SOURCE MATERIAL:
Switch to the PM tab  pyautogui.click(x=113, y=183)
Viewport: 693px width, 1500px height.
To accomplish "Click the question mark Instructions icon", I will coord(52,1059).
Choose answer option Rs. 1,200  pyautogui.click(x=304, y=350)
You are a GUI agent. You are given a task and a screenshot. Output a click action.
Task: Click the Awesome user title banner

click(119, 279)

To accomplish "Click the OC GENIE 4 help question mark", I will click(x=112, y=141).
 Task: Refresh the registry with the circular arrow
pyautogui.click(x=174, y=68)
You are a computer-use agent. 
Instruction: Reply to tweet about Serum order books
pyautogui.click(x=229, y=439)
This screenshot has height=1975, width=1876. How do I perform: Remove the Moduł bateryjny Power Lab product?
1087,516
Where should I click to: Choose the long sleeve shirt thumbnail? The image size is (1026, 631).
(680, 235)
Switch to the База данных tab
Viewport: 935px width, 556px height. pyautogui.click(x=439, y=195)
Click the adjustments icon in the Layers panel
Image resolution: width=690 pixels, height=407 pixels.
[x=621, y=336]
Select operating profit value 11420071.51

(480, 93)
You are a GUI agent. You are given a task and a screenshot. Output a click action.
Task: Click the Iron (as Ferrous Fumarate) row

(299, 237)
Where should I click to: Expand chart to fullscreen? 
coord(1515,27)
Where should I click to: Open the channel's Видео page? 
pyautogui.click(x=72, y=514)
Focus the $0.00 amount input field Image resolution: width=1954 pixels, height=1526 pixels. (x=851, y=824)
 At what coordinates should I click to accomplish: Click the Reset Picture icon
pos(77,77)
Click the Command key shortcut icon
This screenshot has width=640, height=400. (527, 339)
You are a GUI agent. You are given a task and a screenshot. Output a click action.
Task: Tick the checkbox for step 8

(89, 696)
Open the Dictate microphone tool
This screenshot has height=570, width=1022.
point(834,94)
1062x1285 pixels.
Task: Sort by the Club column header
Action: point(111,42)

YOUR TASK: Print out an identical copy of the whole listing.

SOLUTION:
Switch to the PM tab  pyautogui.click(x=113, y=183)
Viewport: 693px width, 1500px height.
To accomplish "Click the question mark Instructions icon", I will coord(52,1059).
Choose answer option Rs. 1,200  pyautogui.click(x=304, y=350)
You are a GUI agent. You are given a task and a screenshot. Output a click action.
Task: Click the Awesome user title banner

click(119, 279)

To accomplish "Click the OC GENIE 4 help question mark", I will click(x=112, y=141).
 Task: Refresh the registry with the circular arrow
pyautogui.click(x=174, y=68)
You are a computer-use agent. 
Instruction: Reply to tweet about Serum order books
pyautogui.click(x=229, y=439)
This screenshot has height=1975, width=1876. How do I perform: Remove the Moduł bateryjny Power Lab product?
1087,516
Where should I click to: Choose the long sleeve shirt thumbnail? The image size is (1026, 631).
(680, 235)
Switch to the База данных tab
Viewport: 935px width, 556px height. pyautogui.click(x=439, y=195)
Click the adjustments icon in the Layers panel
Image resolution: width=690 pixels, height=407 pixels.
[x=621, y=336]
Select operating profit value 11420071.51

(480, 93)
You are a GUI agent. You are given a task and a screenshot. Output a click action.
Task: Click the Iron (as Ferrous Fumarate) row

(299, 237)
Where should I click to: Expand chart to fullscreen? 
coord(1515,27)
Where should I click to: Open the channel's Видео page? 
pyautogui.click(x=72, y=514)
Focus the $0.00 amount input field Image resolution: width=1954 pixels, height=1526 pixels. (x=851, y=824)
 At what coordinates should I click to accomplish: Click the Reset Picture icon
pos(77,77)
Click the Command key shortcut icon
This screenshot has width=640, height=400. (527, 339)
You are a GUI agent. You are given a task and a screenshot. Output a click action.
Task: Tick the checkbox for step 8

(89, 696)
Open the Dictate microphone tool
This screenshot has height=570, width=1022.
point(834,94)
1062x1285 pixels.
Task: Sort by the Club column header
Action: point(111,42)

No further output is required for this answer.